The asPLS (Adaptive Smoothness Penalized Least Squares) algorithm is a method to remove spurious baseline trends that might be present in timeseries data. It is especially useful in the context of peak detection, where spurious trends can completely break the identification and analysis.
The rationale behind this method is to fit and remove the baseline, but not the peaks present in the timeseries, thereby preserving the relevant information.
This repository proposes a Matlab implementation of asPLS based in the original paper by Zhang et al. [1]
Download aspls.m, and place it in the folder where you intend to run it. To perform baseline correction, call the aspls
function.
If X is you data, running [detrended_signal, baseline] = aspls(X);
returns the input series without baseline (detrended_signal) and the identified baseline trend(baseline). This however might not always produce optimal results, since it uses the default value for the most important parameter for the analysis: lambda
.
lambda
controls the smoothness of the fit, the higher it is, the straighter the estimated baseline is going to be. If lambda
is choosen to low, the estimated baseline might start to fit the peaks in the timeseries, which is usually undesirable. The fitted baseline is not extremely sensitive to small changes in the value of lambda
, it is therefore common practice to vary lambda
as power of 10, i.e. lambda = 10e5, 10e6 or 10e7...
. Other parameters of the aspls have less influence on the final estimated baseline, so we refer the reader to the original paper [1] for more details.
Here are all the parameters of aspls
:
Inputs:
- X : array, The y-values of the measured data, with t data points.
Must not contain missing data (NaN) or Inf.
- lambda : float, The smoothing parameter.

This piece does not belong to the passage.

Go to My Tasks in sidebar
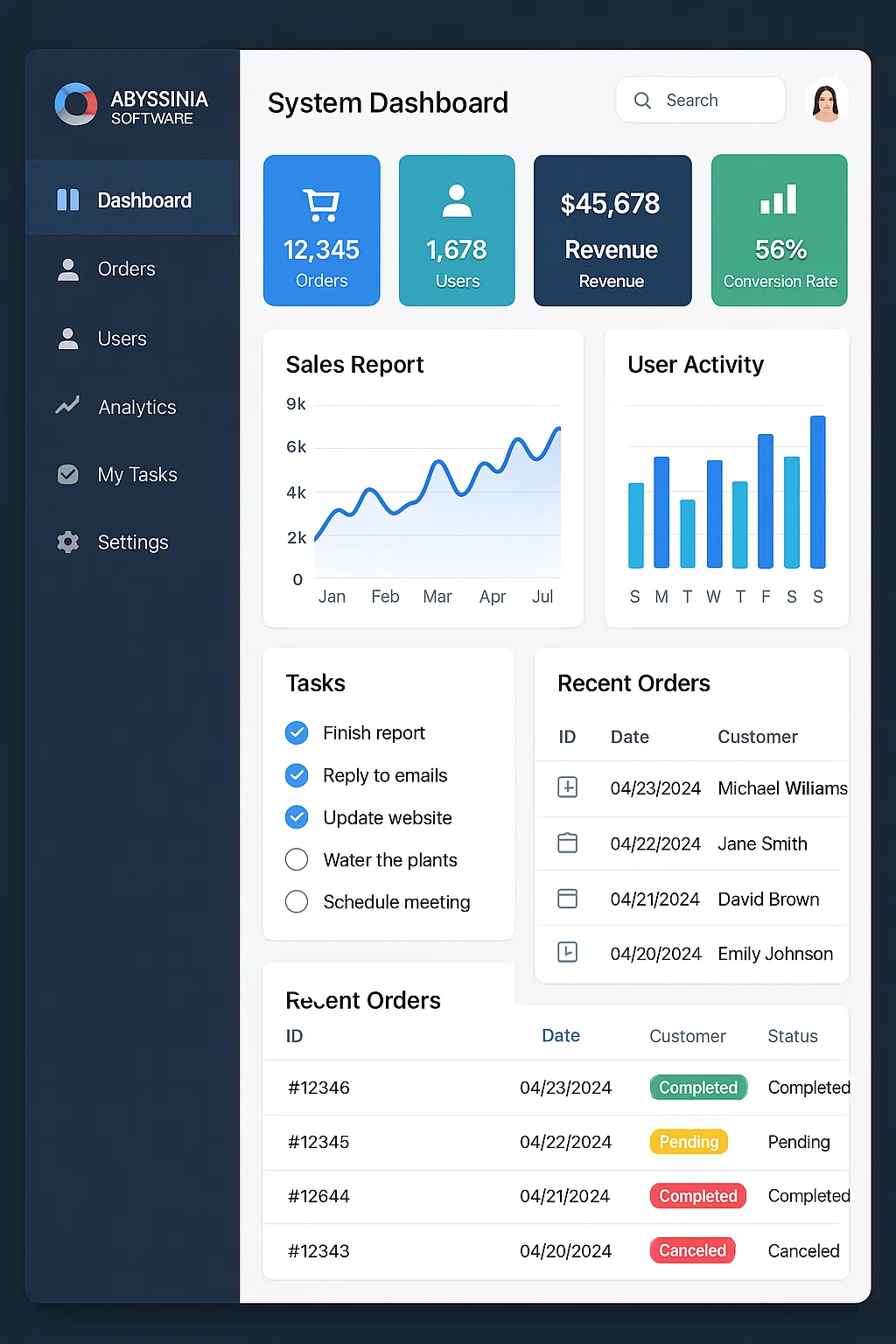pyautogui.click(x=136, y=475)
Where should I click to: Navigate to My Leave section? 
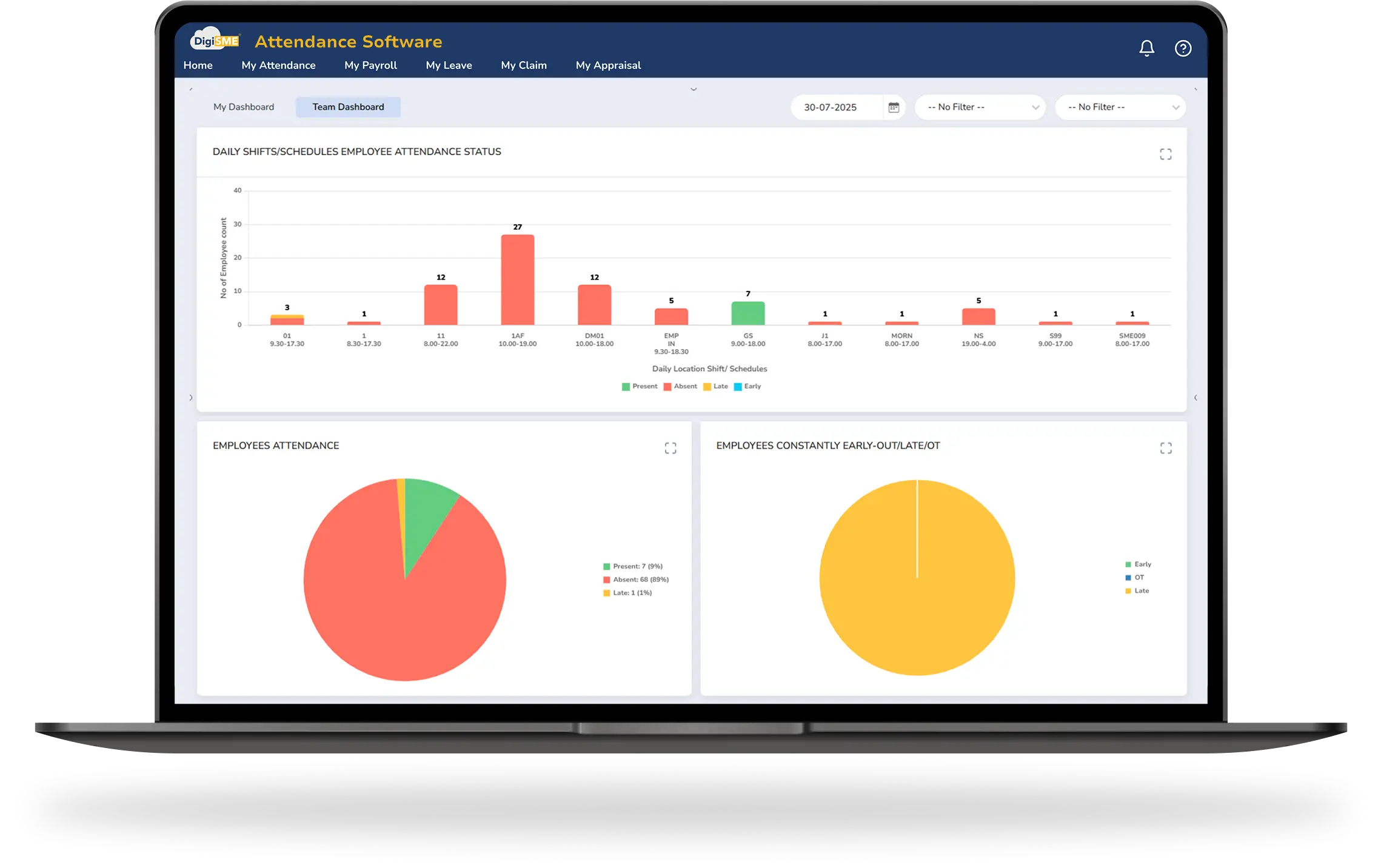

Larger values will create smoother baselines.
Default is 1e5.
- order : int, The order of the differential matrix. Must be greater than 0. Default is 2
(second order differential matrix). Typical values are 2 or 1.
- k : int, coefficient of hardness for the decay of the weights as
a function of distance to baseline. A higher k means a harder
decay which will push the baseline towards lower value of the
input data. 0.5 is empirically recommended (Default).
- itermax : int, The max number of fit iterations. Default is 20.
- epsilon : float, The exit criteria. Default is 1e-4.
Returns
- detrended_signal : array, The input signal - the calculated baseline.
- baseline : array, The calculated baseline.
[1] Zhang, F., Tang, X., Tong, A., Wang, B., Wang, J., Lv, Y., ... & Wang, J. (2020). Baseline correction for infrared spectra using adaptive smoothness parameter penalized least squares method. Spectroscopy Letters, 53(3), 222-233.